# PDF Tabellen erkennen und exttrahieren 

In [6]:
# V3 
import tkinter as tk
from tkinter import ttk, filedialog, messagebox
import pdfplumber
import pandas as pd
import os
import subprocess
import threading

def select_file():
    file_path = filedialog.askopenfilename(filetypes=[("PDF files", "*.pdf")])
    if file_path:
        threading.Thread(target=extract_tables, args=(file_path,)).start()

def extract_tables(file_path):
    try:
        with pdfplumber.open(file_path) as pdf:
            total_pages = len(pdf.pages)
            progress_bar["maximum"] = total_pages
            progress_bar["value"] = 0
            all_tables = []

            for i, page in enumerate(pdf.pages):
                update_status(f"Processing page {i + 1} of {total_pages}...")
                tables = page.extract_tables()
                for table in tables:
                    df = pd.DataFrame(table[1:], columns=table[0])  # Erste Zeile als Spaltennamen
                    all_tables.append(df)
                progress_bar["value"] = i + 1
                root.update_idletasks()

            if not all_tables:
                messagebox.showerror("Error", "No tables found in the PDF.")
                return

            # Verzeichnispfad der PDF-Datei extrahieren
            pdf_directory = os.path.dirname(file_path)

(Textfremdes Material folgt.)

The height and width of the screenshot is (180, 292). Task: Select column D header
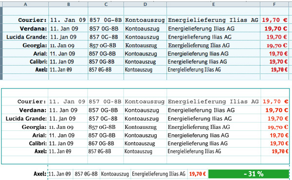click(x=145, y=4)
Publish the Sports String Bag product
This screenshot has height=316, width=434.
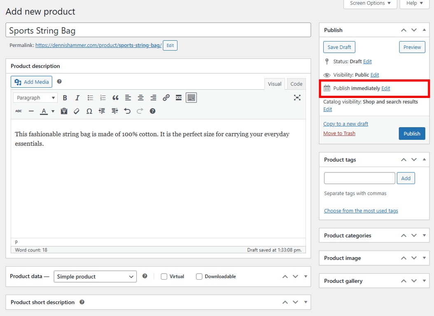pos(412,133)
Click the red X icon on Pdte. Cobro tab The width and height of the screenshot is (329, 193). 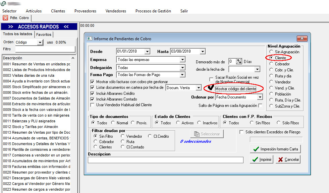[5, 18]
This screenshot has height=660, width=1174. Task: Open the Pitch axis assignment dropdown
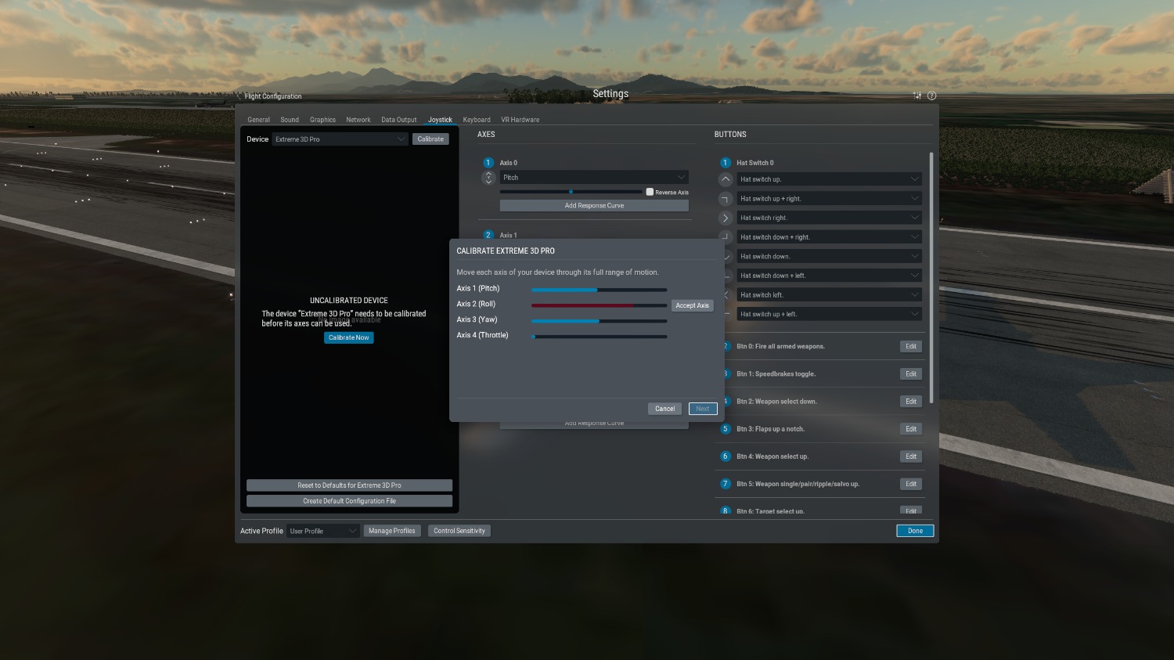coord(594,178)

            # Excel-Dateinamen erstellen (gleicher Speicherort wie PDF)
            base_name = os.path.splitext(os.path.basename(file_path))[0]
            excel_file_path = os.path.join(pdf_directory, f"{base_name} (Tables extracted).xlsx")

            # Speichere Tabellen in die Excel-Datei
            with pd.ExcelWriter(excel_file_path) as writer:
                for i, table in enumerate(all_tables):
                    table.to_excel(writer, sheet_name=f'Table_{i+1}', index=False)

        messagebox.showinfo("Success", f"Tables have been extracted and saved to '{excel_file_path}'.")
        
        # Öffne die erstellte Excel-Datei
        open_file(excel_file_path)
    except Exception as e:
        print(f"An error occurred: {str(e)}")
        messagebox.showerror("Error", f"An error occurred: {str(e)}")
    finally:
        progress_bar.stop()  # Stop the progress bar
        update_status("")  # Clear status message


def update_status(message):
    status_label.config(text=message)

def open_file(file_path):
    try:
        if os.name == 'nt':  # Windows
            os.startfile(file_path)
        elif os.name == 'posix':  # macOS oder Linux
            subprocess.call(['open', file_path] if sys.platform == 'darwin' else ['xdg-open', file_path])
    except Exception as e:
        print(f"Could not open the file: {str(e)}")
        messagebox.showerror("Error", f"Could not open the file: {str(e)}")

# Erstelle die GUI
root = tk.Tk()
root.title("PDF Table Extractor")

frame = tk.Frame(root, padx=10, pady=10)
frame.pack(padx=10, pady=10)

label = tk.Label(frame, text="Select a PDF file to extract tables:")
label.pack(pady=5)

button = tk.Button(frame, text="Select PDF", command=select_file)
button.pack(pady=5)

progress_bar = ttk.Progressbar(frame, orient="horizontal", mode="determinate")
progress_bar.pack(pady=5, fill=tk.X)

status_label = tk.Label(frame, text="")
status_label.pack(pady=5)

root.mainloop()